Problem details: Search the records for the word "will". Copy every line where it appears.

----

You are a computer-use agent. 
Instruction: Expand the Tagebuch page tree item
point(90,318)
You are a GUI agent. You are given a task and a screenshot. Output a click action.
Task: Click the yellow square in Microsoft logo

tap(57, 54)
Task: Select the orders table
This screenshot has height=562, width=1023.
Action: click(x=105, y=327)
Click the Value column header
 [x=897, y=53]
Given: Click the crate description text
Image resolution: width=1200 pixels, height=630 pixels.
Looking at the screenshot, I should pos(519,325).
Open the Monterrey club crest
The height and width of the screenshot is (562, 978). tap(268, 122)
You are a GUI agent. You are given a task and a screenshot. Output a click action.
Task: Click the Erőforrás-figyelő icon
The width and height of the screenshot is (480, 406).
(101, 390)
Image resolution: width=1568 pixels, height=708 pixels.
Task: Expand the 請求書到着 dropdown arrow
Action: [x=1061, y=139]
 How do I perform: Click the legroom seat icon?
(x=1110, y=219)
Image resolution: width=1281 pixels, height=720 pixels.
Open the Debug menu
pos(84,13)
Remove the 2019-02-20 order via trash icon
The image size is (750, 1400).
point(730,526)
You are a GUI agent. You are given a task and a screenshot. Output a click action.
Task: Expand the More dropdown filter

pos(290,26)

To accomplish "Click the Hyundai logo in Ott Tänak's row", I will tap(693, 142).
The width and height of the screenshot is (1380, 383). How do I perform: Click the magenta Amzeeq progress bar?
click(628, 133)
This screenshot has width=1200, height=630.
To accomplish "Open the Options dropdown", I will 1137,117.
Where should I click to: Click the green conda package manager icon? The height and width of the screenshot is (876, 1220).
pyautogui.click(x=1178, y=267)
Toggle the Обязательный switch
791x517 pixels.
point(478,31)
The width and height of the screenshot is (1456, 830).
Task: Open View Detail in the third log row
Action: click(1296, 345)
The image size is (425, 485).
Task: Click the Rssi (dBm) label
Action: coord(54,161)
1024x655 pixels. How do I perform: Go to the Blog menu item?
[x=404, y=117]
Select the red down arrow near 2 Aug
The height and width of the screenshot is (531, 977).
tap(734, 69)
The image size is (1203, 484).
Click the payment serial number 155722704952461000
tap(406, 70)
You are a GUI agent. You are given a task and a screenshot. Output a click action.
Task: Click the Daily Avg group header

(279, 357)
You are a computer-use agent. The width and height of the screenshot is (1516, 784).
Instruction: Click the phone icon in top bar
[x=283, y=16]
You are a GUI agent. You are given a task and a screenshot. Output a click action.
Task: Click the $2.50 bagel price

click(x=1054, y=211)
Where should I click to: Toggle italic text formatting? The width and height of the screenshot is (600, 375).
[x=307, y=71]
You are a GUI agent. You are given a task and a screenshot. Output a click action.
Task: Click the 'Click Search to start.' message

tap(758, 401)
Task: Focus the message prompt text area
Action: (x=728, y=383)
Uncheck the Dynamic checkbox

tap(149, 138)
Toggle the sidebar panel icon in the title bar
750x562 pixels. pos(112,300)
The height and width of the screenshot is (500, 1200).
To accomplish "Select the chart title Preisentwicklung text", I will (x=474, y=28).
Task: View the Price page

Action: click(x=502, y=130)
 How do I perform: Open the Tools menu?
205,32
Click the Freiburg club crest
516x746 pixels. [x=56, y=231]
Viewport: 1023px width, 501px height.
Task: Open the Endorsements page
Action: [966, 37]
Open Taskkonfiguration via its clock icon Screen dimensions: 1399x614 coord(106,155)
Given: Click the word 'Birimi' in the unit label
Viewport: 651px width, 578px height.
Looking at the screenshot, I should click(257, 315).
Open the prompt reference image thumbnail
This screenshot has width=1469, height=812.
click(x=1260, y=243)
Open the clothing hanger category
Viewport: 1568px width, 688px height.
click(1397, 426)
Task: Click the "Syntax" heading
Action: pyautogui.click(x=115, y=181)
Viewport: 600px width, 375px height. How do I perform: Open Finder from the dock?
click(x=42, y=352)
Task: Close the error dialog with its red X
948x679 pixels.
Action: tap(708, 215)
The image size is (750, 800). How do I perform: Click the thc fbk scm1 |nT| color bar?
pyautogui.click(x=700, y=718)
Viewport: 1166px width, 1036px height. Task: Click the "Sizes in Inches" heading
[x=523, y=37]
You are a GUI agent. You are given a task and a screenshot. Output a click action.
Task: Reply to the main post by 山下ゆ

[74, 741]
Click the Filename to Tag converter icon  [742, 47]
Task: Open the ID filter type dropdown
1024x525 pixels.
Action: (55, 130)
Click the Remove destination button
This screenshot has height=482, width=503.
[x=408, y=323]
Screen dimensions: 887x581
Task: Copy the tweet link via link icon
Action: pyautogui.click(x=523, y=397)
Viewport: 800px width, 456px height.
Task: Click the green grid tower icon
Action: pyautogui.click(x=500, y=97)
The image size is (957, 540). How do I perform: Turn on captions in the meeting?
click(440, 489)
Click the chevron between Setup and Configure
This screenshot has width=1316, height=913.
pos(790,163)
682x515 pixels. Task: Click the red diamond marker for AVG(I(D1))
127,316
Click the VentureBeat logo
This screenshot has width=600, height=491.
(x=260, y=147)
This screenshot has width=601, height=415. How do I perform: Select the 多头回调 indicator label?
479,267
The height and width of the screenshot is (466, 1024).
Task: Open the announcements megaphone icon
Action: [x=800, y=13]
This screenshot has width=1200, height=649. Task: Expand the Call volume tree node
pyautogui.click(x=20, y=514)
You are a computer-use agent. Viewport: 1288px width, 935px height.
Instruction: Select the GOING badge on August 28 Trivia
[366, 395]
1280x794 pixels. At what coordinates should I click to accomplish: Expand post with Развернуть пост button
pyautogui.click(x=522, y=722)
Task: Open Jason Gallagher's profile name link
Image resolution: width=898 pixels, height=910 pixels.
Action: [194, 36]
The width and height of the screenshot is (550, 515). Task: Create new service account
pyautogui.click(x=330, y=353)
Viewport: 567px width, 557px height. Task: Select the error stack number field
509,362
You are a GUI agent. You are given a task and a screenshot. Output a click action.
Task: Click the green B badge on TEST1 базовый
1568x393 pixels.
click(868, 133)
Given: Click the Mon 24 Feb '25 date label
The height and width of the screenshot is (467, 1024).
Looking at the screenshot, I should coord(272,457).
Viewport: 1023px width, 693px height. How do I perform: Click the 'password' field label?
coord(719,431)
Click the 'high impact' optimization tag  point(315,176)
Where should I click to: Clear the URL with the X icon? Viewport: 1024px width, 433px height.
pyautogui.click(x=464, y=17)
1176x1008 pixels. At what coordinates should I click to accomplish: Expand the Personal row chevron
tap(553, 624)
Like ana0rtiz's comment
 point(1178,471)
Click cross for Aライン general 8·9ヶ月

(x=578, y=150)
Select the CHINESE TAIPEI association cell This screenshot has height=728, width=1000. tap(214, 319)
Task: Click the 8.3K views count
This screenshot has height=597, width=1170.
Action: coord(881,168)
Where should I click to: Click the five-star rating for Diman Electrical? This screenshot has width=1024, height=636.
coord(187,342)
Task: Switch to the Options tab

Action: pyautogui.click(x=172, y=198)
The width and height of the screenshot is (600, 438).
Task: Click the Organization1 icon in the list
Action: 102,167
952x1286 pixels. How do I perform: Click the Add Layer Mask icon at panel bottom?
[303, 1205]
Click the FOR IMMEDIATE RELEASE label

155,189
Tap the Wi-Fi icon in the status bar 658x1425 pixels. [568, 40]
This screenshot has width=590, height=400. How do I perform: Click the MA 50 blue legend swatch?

----

Answer space:
To accomplish "Click the Hyundai logo in Ott Tänak's row", I will tap(693, 142).
To accomplish "Open the Options dropdown", I will 1137,117.
To accomplish "Select the chart title Preisentwicklung text", I will (x=474, y=28).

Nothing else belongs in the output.